In-person vs. virtual meetings at heart of disagreement between council member, mayor
What started as a discussion at a city council study session escalated with an erroneous email from city staff to members of the city’s boards and commissions. It then spilled over into public view with a dispute between Mayor Tracie Markley and Councilwoman Jeni Woock.
At issue was whether certain city meetings should be conducted in-person or virtually, and hours of operation at city hall.
At an Oct. 12 City Council study session, City Clerk Josh Stecker recommended that some city meetings be held virtually, rather than in person. He also recommended that the Civic Center building on Grandview Street be closed to the public on Fridays, saving on utility costs and allowing employees to work remotely.
The proposal called for remote meetings in cases where “public interaction is minimal or not allowed.” That includes the city council’s Thursday study sessions and meetings of advisory boards or commissions.
Both measures would support the council’s recently approved Climate Action Plan, reducing emissions by cutting back on car trips to the civic center, Stecker said. The memo further noted that remote meetings would be more efficient for staff members, who “would not need to sit through meetings to wait for their topic to come up on the agenda.“
Members of the public can watch virtual meetings live via Zoom, and the city typically posts recordings of such meetings for people who want to watch later. Local governments around the state and the country expanded use of Zoom and other virtual meeting technologies during the COVID-19 pandemic.
After the Oct. 12 study session, Stecker emailed members of the city’s advisory boards and commissions, directing them to hold future meetings on Zoom, rather than in person.
Later, he sent a second email to city advisory boards retracting the virtual-only directive, noting that he had “misinterpreted” the council’s direction.
According to city staff, each advisory board will decide whether to meet in person or virtually. So far, the Planning, Civil Service and Parks commissions have voted to meet in person, with a Zoom option. Other groups have yet to decide.
Woock often emails her constituents to recap city meetings. Her email about the Oct. 12 study session alerted readers to the virtual-only meetings discussion, saying “this doesn’t seem to meet the council’s goal of reaching out and engaging with our citizens. Transparency? Democracy? Teambuilding won’t be happening.”
In a second email, on Oct. 25, Woock included a copy of Stecker’s memo about remote meetings and civic center hours.
“While I do wonder about the lack of data showing zoom meetings are a better way than preserving and planting trees to make an impact on Green House Gas Emissions, every time the doors are open for our citizens, taxpayers and voters … it is a good thing,” she wrote.
On Oct. 25, Markley sent a message to the city’s email subscribers and posted on the city’s website and Facebook page in response to Woock’s statements. Markley wrote that she had received “numerous inquiries from residents and stakeholders (who) received an email or read Facebook posts from Councilmember Jeni Woock about recent city council discussions. These messages contained several inaccuracies and misrepresentations that need to be clarified.”
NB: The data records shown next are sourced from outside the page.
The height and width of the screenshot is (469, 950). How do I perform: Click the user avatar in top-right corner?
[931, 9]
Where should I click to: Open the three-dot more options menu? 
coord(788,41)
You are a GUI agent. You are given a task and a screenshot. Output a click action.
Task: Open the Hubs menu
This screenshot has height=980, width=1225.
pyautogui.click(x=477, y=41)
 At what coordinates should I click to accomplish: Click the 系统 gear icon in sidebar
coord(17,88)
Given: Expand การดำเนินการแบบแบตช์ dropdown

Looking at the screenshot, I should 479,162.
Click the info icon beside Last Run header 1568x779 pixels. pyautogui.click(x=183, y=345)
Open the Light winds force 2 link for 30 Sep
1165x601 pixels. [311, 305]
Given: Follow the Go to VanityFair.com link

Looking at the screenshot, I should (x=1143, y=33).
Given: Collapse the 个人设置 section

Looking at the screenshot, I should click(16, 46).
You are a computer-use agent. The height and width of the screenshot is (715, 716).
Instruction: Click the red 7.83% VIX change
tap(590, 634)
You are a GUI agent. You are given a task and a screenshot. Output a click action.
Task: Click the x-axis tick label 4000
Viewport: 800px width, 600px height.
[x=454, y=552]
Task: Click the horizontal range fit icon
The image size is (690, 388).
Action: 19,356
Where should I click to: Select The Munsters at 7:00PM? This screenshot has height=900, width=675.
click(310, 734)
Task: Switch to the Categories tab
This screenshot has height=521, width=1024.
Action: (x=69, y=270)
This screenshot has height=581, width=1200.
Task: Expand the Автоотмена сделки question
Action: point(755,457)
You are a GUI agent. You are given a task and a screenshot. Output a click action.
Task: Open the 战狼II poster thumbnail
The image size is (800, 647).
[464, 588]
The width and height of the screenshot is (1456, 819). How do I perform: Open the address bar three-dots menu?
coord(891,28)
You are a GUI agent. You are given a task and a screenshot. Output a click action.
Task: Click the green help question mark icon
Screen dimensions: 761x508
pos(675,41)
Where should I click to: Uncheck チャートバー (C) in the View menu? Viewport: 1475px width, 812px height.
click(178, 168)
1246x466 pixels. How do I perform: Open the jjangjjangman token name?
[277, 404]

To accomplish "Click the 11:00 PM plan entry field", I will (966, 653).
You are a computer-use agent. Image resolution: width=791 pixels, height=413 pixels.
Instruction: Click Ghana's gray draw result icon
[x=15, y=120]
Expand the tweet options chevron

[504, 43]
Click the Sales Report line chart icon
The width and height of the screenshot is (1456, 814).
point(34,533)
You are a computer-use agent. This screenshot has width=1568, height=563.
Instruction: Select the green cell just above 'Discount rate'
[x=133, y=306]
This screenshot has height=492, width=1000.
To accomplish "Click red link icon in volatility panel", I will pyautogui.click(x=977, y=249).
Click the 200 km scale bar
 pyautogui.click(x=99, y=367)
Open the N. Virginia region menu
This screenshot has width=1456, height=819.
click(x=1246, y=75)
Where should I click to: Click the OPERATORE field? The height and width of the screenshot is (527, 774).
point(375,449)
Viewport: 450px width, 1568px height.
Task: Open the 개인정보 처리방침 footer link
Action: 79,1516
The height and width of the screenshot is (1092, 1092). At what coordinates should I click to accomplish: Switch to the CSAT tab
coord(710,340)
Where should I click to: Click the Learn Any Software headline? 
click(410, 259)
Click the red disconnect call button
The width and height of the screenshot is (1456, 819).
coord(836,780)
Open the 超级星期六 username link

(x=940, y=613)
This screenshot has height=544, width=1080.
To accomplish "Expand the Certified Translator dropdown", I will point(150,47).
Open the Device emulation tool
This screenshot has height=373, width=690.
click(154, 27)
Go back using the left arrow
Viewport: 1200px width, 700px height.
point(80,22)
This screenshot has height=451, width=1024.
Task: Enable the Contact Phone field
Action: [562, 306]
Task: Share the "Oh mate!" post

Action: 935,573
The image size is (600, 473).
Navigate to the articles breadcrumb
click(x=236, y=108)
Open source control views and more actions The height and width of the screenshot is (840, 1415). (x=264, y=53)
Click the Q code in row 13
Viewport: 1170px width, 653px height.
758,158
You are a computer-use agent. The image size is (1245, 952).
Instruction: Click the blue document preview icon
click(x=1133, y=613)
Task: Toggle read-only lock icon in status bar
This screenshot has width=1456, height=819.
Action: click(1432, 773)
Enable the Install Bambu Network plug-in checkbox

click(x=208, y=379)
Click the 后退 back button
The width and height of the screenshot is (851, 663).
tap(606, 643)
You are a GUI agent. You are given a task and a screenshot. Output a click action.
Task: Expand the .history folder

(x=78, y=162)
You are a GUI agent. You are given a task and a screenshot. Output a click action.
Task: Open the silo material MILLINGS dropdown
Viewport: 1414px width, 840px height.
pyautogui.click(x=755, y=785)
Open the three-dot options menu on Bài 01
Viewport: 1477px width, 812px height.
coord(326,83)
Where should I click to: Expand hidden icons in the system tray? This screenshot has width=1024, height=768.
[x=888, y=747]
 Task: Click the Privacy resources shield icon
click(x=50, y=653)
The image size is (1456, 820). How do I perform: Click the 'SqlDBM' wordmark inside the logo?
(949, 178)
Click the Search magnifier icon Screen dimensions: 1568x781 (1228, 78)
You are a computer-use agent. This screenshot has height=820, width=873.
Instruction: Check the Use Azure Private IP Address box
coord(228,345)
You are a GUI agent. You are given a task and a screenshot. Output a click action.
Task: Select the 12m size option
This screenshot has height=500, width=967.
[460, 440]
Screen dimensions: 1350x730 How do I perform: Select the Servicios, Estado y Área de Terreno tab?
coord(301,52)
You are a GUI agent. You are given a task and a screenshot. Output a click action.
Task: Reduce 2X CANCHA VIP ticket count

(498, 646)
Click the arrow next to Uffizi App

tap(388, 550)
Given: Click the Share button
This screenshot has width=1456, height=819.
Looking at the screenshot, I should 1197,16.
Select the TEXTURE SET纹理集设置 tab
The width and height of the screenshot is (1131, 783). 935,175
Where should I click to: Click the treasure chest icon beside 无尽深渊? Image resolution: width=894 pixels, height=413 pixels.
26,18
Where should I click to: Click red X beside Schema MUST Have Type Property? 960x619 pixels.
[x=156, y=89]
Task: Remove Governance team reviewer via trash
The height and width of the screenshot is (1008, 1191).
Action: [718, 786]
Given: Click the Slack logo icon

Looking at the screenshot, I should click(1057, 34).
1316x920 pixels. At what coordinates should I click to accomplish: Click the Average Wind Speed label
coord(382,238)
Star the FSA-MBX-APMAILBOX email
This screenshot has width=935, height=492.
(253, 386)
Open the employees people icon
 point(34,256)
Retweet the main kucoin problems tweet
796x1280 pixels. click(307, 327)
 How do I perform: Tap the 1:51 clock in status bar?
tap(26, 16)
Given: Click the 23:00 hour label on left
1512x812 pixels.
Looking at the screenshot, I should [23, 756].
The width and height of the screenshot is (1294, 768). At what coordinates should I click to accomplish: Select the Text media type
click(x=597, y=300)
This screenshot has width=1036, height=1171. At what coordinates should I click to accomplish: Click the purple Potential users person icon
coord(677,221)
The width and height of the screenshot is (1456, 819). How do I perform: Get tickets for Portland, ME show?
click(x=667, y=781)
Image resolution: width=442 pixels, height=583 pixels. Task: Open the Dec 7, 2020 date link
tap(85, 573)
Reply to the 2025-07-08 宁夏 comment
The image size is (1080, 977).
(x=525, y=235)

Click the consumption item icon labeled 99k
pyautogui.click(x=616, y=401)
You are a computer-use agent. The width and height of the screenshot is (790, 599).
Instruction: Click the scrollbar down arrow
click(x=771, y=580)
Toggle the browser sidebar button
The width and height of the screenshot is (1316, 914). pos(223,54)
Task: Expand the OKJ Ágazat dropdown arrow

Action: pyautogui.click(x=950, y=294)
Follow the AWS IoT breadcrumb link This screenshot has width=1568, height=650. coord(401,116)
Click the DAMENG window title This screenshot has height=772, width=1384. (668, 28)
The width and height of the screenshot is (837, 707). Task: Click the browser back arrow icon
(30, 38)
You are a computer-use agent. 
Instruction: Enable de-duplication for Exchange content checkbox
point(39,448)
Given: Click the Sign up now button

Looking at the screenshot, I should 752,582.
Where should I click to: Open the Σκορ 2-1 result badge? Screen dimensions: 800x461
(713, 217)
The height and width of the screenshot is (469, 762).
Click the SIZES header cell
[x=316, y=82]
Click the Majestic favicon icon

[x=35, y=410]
Markley wrote that the “majority of the council decided to change only the council’s Thursday (study session) meetings to virtual on a trial basis,” adding, in bold face, that “Under no circumstances will the city ever consider ‘shutting the doors’ on residents to a public meeting.”
Markley later told Gig Harbor Now that Woock’s emails prompted concerns from some city residents.
“I get asked, ‘Why is she saying these things?’ so I’m going to call it out as incorrect,” Markley said. “I’ve been really kind in not mentioning her by name (previously), but I’m not sure this will stop if I don’t do that. When misinformation goes out, I’m going to correct it.
“It doesn’t matter who’s making the inaccurate statement … I’m going to refute it, I’m going to get the truth out there. We don’t have time for this. We don’t have time to continue wasting staff time, wasting my time,” Markley said, adding that the city needs to spend that time addressing pressing issues like crime and housing.
In a follow-up phone conversation, Woock insisted that “the things I put in my emails are factual. I’m careful that what I write is the truth, and everything I write can be checked and verified just by listening to the recordings of the meetings.”
Her concern has “always been about in-person meetings and citizens being able to see and hear what the council and city administration are doing.
“And by the way,” she added, “I don’t think that talking with our citizens is ever a waste of time, no matter what the issue is.”
Civic Center hours
A tentative agenda for the Nov. 13 city council meeting, provided by the city on Oct. 27, included a resolution “establishing hours of operation for the Civic Center.” However, the resolution was not included in official council agenda published Nov. 8. The city did not respond to emails asking about the removal of the resolution from the agenda.